Trecho
--
A iniciativa do programa "Bem Receber" é do São Paulo Convention & Visitors Bureau (SPCVB) e da Associação Brasileira de Turismo para Gays (ABRAT-GLS), que atuam em parceria com a Coordenadoria de Assuntos de Diversidade Sexual (CADS) e de entidades do setor hoteleiro. Pela primeira vez em três anos de existência, o curso, que tem duração de um dia, será aberto ao público em geral e não somente aos associados ao SPCVB. As inscrições podem ser feitas no site da entidade até quarta-feira (4).
Essa é a primeira turma do ano e a ideia é que as palestras se repitam mensalmente até o fim de 2011. O custo é de R$ 80. “Falta um treinamento dos estabelecimentos para tentar receber bem o público, um treinamento para a diversidade. É importante nosso setor de comércio, de serviços estar preparado para tratar as pessoas com respeito e sem discriminação. Isso é o principal”, afirmou Vitor Dias.
--
Registros de dados coletados:
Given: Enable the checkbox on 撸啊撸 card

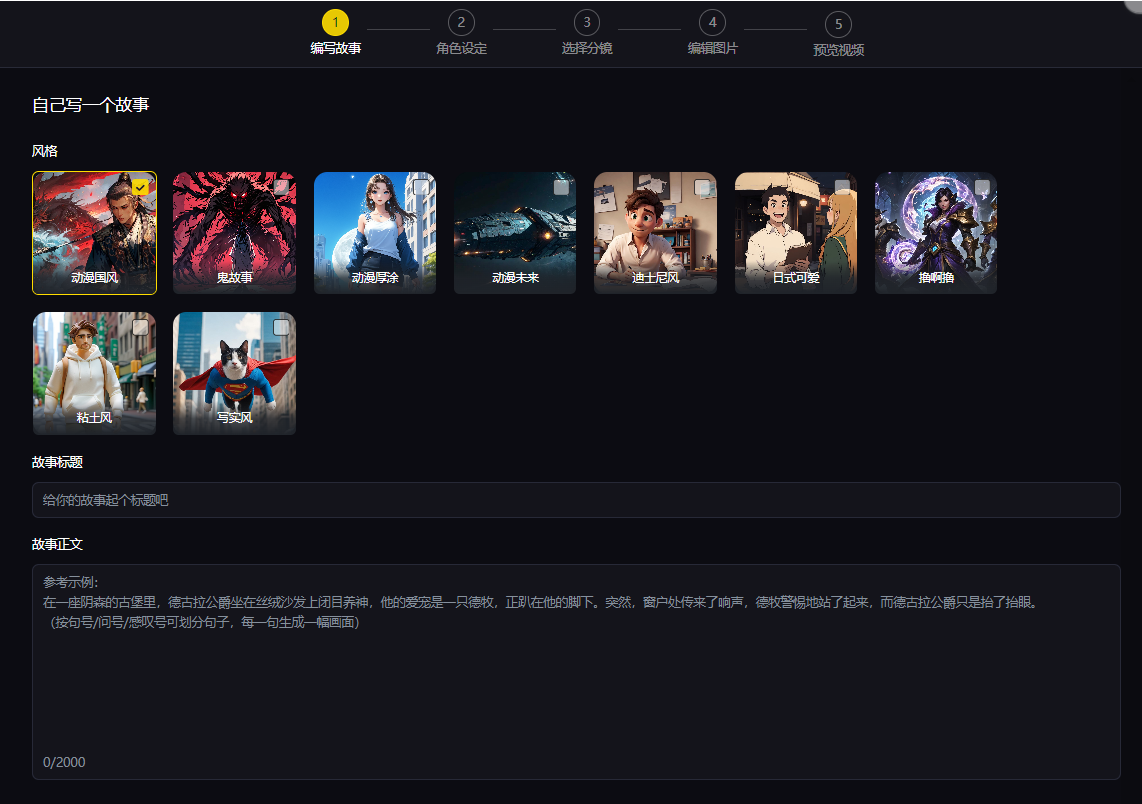Looking at the screenshot, I should pyautogui.click(x=982, y=187).
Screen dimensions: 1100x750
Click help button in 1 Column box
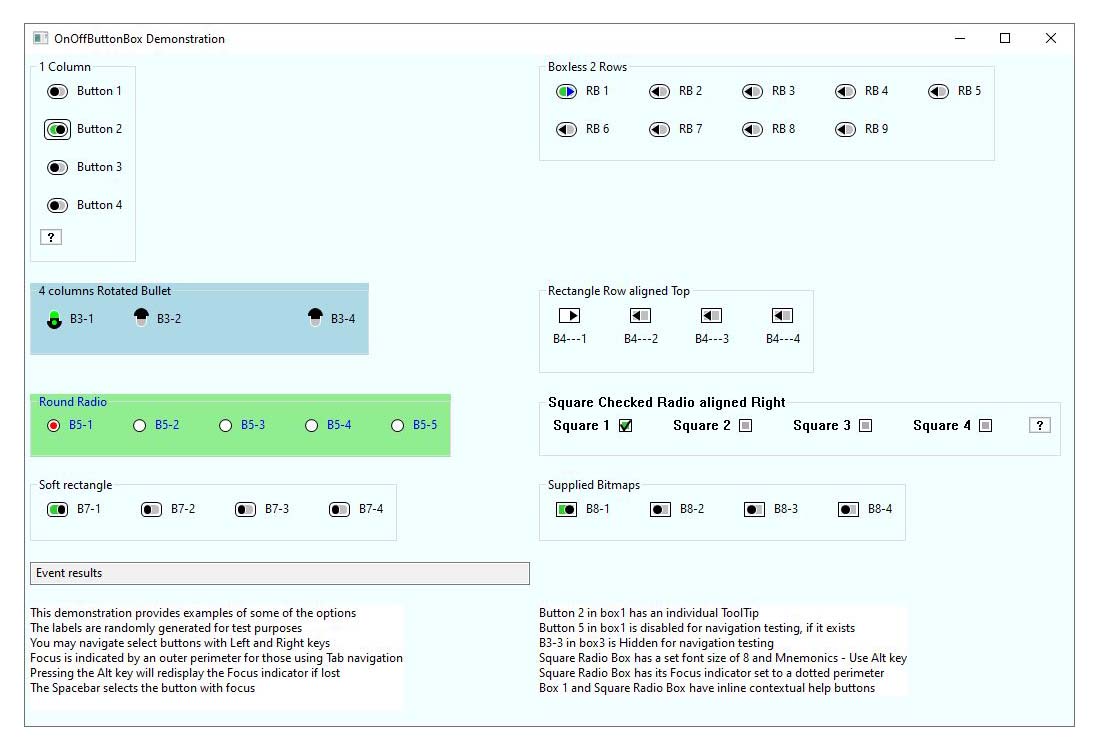click(x=51, y=237)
--
O que se espera
Escreva a continuação do trecho sobre o curso Bem Receber a partir do ponto em que ele termina. O material não tem nenhuma ligação com o trecho sobre o curso Bem Receber.

Resultado do exercício
O bar de onde o professor foi convidado a se retirar fica perto da Avenida Paulista. “Eu e meu namorado estávamos sentados lado a lado, sem nenhuma demonstração de afeto. O garçom alegou que os clientes estavam incomodados, mas perguntamos para eles e disseram que não estavam. Nunca mais voltei ali”, lembrou Dias. Ao relatar o caso a um policial militar que estava próximo, contou que o PM reiterou a atitude do garçom. “Foi constrangedor.” O processo judicial terminou em uma advertência ao bar.
“A proposta é fazer um intensivo para mostrar que São Paulo tem a preocupação em receber todos de braços abertos”, disse Toni Sando, diretor-superintendente do São Paulo Convention & Visitors Bureau.
Fim do preconceito
Mais do que gentileza, a capacitação, que, na verdade é uma palestra, pode mudar opiniões e evitar constrangimentos. Foi o que aconteceu com Alice Araújo, de 27 anos. “Meu preconceito acabou depois que fiz esse curso há dois anos. Eu tinha um certo preconceito com o público gay, não sabia lidar com eles, não gostava. Agora, entendo o lado deles”, contou Alice, supervisora de atendimento de uma empresa que recebe turistas no Aeroporto Internacional de Guarulhos, na Grande São Paulo.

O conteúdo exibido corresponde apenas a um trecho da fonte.